Top of RECORDS PROVIDED

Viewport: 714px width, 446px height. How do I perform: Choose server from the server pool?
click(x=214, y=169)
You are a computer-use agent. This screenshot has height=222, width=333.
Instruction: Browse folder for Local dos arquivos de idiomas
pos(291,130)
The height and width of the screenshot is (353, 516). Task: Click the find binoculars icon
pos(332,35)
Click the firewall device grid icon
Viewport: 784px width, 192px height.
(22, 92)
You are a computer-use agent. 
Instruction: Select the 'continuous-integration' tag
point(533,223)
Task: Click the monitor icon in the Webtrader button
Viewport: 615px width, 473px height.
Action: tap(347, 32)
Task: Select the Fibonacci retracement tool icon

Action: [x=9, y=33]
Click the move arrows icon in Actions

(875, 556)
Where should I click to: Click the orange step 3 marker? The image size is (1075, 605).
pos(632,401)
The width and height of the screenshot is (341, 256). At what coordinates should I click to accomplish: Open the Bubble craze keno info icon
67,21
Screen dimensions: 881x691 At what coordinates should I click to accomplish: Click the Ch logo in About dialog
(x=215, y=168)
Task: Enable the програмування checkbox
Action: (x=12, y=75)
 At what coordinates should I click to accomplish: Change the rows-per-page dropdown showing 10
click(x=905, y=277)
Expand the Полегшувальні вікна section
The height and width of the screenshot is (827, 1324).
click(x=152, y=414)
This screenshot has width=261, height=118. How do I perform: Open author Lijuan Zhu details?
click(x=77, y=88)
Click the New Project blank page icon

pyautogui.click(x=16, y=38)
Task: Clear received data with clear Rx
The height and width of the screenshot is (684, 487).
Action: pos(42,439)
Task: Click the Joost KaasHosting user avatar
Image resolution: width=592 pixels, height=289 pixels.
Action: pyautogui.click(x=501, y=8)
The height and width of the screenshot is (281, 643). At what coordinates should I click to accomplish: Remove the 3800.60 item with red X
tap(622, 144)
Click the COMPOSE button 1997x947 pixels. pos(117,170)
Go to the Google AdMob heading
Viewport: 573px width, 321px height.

Bottom of RECORDS PROVIDED

:: TASK BRIEF ::
Respond with a number only: how many lines in the material contain the string "computer"?

:: WRITTEN SOLUTION ::
2